Transcribe every line from the one containing "Screen dimensions: 1179x1917" to the end of the listing, exactly as written, and leave out the pictures.

**DATA TO EXAMINE**
──────────

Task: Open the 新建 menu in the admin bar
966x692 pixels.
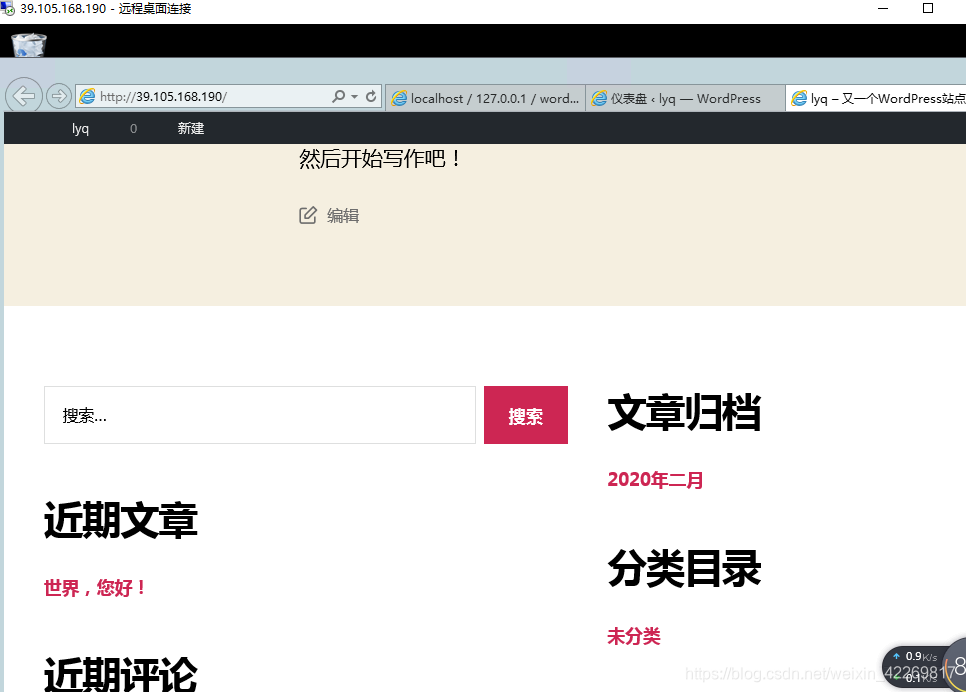Action: 190,128
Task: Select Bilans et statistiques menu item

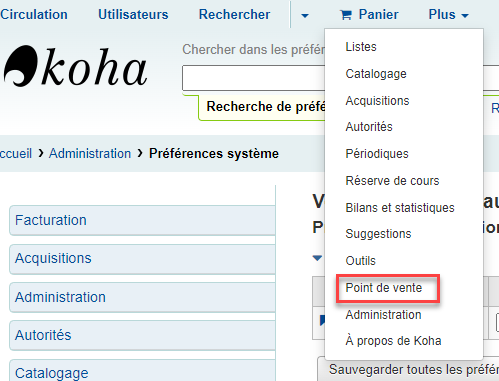Action: coord(400,208)
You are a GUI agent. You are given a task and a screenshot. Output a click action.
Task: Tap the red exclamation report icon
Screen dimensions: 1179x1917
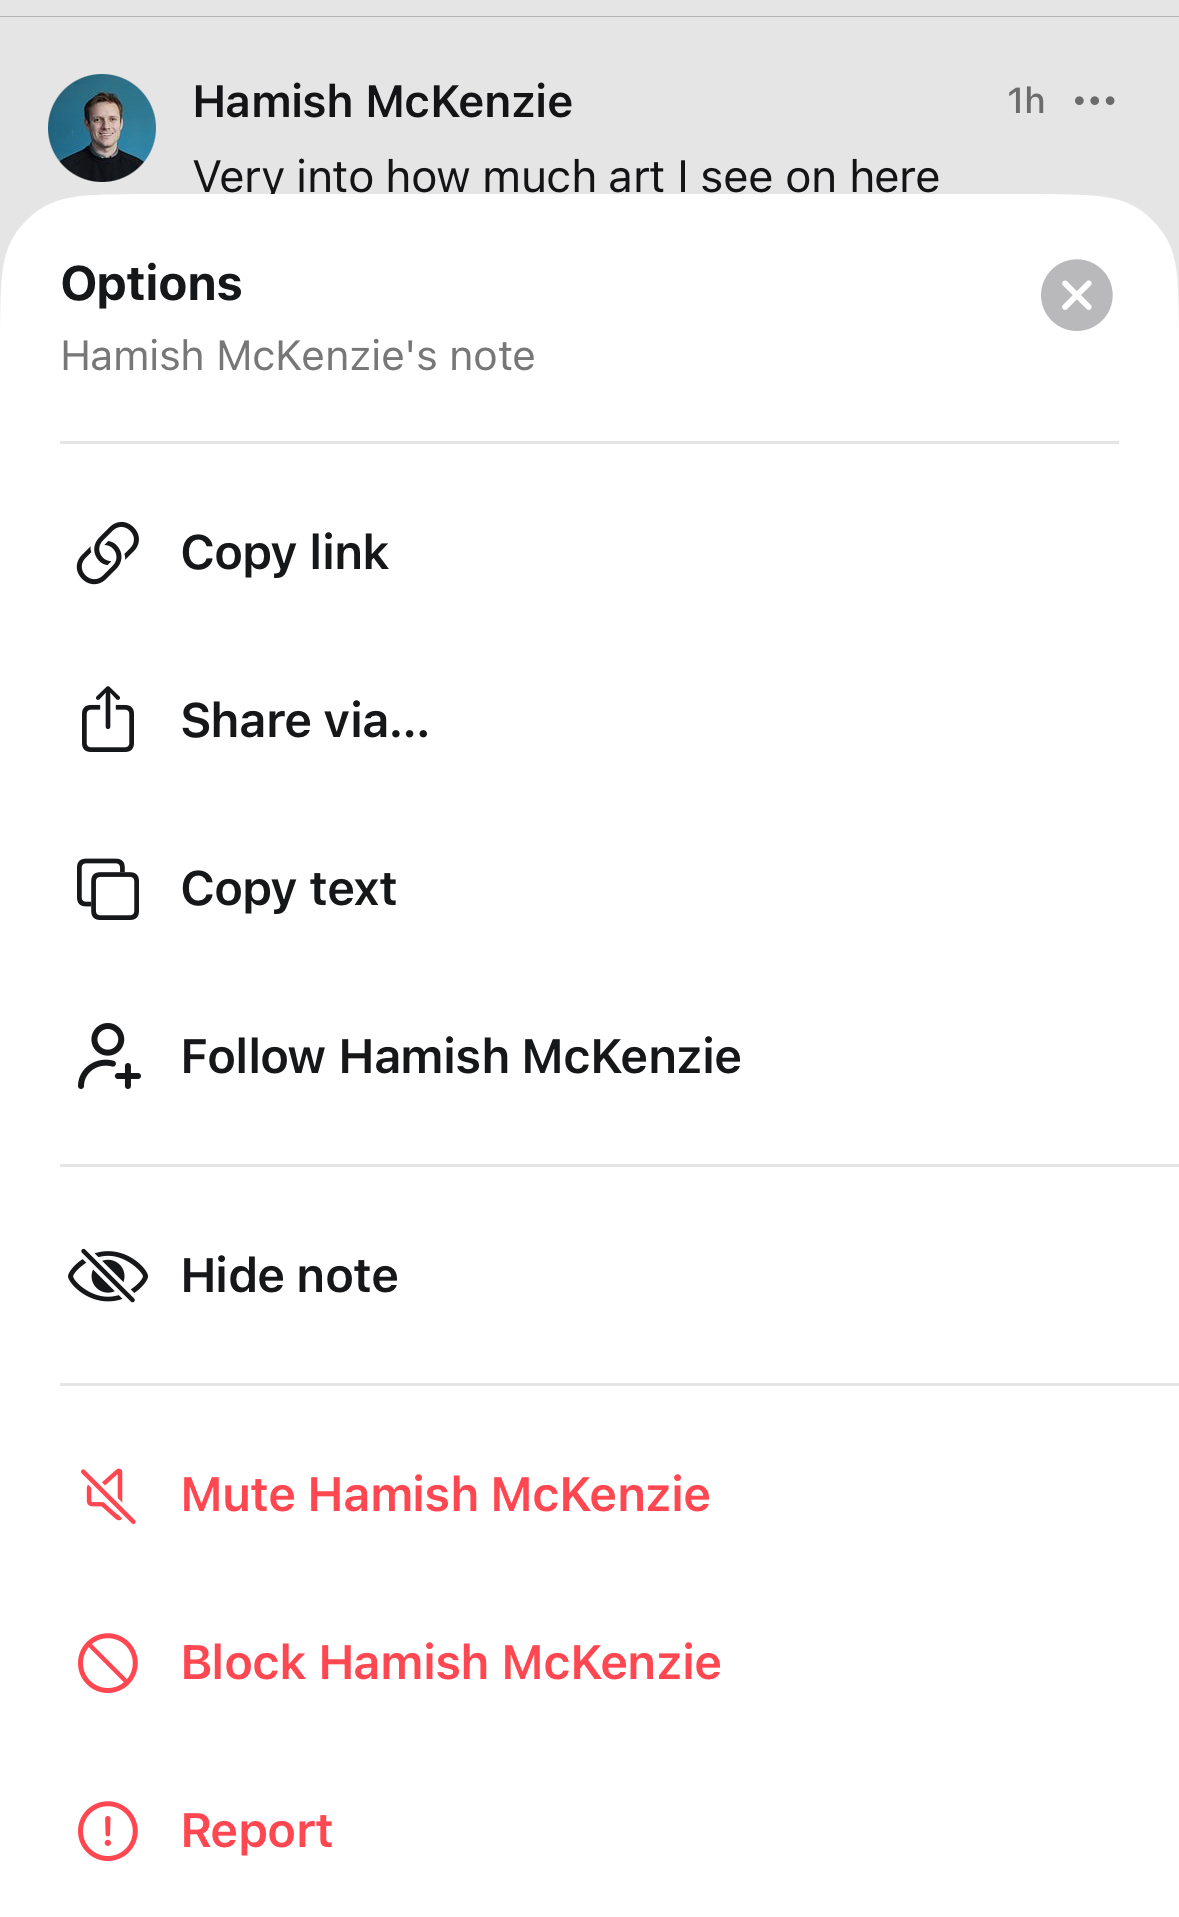pos(108,1831)
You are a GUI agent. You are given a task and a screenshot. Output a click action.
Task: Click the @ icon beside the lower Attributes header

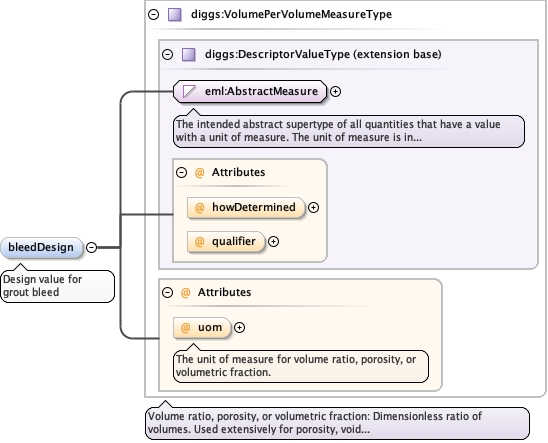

──────────

**ANSWER TO THIS PROBLEM**
Screen dimensions: 1179x1917
pos(108,1831)
You are a GUI agent. You are given a task and a screenshot. Output a click action.
Task: Click the @ icon beside the lower Attributes header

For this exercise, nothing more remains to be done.